## [Set exercise]
Locate every row that contains the word "Expand" and copy each of those rows in full.

## [Dataset extract]
__________

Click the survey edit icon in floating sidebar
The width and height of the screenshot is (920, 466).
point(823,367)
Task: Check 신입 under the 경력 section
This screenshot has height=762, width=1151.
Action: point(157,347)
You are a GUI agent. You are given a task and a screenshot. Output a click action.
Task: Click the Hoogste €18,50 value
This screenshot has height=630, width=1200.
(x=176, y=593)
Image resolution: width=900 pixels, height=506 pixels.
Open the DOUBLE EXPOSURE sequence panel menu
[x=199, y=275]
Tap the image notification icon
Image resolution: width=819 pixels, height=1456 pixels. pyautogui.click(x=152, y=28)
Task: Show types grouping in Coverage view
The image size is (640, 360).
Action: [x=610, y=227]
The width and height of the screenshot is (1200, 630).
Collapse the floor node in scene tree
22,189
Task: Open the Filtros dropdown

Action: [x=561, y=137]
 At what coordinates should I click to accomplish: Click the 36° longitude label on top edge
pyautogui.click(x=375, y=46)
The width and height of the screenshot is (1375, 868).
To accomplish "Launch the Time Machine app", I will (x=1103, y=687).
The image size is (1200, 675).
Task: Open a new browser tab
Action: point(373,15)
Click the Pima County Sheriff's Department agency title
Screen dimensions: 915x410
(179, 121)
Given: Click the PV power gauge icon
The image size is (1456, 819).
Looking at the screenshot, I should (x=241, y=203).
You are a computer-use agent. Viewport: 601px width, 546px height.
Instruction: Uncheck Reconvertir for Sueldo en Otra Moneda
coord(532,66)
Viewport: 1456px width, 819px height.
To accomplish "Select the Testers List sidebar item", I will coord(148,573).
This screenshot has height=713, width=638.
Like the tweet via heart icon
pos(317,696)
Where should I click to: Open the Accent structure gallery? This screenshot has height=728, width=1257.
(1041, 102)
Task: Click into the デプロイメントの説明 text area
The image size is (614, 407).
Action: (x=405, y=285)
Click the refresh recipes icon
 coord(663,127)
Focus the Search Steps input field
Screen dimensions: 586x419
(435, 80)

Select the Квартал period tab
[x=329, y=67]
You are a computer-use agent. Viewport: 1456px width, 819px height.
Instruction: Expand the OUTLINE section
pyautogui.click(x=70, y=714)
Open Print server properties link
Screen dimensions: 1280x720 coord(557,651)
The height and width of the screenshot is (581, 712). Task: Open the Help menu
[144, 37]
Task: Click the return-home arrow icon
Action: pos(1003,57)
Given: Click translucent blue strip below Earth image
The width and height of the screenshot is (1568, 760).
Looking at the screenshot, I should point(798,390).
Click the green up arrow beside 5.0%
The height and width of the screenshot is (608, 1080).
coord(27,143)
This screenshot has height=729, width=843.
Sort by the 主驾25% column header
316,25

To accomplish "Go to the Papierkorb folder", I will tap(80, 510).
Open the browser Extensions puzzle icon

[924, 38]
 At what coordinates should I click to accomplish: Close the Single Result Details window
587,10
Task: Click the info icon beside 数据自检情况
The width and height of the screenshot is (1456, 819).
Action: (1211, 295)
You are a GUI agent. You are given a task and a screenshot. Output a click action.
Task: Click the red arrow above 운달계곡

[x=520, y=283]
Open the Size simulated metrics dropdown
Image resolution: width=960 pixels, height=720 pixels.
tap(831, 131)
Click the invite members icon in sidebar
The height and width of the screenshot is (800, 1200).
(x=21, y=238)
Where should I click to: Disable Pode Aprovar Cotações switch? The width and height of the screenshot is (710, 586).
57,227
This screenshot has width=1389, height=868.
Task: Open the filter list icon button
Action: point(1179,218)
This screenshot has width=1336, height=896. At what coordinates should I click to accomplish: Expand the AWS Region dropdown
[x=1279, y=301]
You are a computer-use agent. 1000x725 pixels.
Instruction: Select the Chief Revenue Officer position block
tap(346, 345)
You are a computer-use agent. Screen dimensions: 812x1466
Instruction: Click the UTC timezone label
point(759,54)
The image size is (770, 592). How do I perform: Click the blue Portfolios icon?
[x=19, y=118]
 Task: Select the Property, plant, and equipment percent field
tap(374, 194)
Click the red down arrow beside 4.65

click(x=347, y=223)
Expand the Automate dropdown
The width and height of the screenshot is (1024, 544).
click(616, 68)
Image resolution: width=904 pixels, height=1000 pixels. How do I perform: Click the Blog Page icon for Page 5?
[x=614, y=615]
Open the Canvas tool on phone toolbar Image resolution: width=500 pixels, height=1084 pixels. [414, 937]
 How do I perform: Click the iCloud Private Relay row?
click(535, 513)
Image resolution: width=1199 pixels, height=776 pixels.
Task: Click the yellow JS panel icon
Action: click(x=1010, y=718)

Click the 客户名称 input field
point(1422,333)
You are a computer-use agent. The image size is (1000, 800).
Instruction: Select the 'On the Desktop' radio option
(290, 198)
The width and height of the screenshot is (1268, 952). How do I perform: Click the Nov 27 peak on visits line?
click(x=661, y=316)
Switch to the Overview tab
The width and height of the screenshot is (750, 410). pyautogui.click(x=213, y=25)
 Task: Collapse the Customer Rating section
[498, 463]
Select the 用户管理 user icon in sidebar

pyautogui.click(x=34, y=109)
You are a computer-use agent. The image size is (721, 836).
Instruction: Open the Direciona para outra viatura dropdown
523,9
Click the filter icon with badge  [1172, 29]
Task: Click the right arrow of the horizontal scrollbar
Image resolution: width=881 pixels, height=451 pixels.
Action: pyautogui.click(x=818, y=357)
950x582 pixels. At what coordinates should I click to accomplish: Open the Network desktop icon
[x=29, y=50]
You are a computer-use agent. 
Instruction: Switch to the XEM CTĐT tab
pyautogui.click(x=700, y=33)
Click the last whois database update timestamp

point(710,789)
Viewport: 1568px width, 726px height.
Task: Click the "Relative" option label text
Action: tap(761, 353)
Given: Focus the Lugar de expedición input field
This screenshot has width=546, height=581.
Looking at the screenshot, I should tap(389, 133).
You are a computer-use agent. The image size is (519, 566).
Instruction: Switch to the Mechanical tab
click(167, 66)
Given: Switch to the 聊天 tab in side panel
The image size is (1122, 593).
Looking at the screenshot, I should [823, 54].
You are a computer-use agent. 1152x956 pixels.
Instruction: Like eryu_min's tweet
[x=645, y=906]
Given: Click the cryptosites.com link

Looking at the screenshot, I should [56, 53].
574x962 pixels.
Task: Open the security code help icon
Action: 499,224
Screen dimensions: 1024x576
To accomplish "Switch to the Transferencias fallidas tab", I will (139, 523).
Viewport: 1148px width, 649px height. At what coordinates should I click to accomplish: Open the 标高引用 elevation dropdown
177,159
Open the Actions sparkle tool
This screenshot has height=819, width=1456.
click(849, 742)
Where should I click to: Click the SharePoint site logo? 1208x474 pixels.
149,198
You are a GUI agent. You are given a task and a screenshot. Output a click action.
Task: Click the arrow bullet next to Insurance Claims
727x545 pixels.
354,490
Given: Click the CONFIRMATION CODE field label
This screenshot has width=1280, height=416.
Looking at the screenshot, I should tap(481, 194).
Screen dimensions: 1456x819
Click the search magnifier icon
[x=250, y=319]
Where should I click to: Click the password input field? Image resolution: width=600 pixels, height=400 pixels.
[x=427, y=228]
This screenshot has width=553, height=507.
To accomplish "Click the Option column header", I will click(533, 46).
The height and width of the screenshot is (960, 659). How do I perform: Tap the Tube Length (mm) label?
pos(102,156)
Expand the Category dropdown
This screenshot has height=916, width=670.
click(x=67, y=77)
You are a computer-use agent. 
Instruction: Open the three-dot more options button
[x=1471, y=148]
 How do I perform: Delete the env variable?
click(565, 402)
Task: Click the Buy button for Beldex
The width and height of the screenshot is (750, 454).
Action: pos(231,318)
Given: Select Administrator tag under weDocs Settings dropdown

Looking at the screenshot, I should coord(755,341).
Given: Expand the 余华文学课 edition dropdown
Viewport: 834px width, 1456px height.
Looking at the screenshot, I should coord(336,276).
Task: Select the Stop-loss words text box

__________

## [Task solution]
Instruction: Expand the OUTLINE section
This screenshot has width=1336, height=896. At what coordinates should I click to accomplish: Expand the AWS Region dropdown
Expand the Automate dropdown
Expand the Category dropdown
Given: Expand the 余华文学课 edition dropdown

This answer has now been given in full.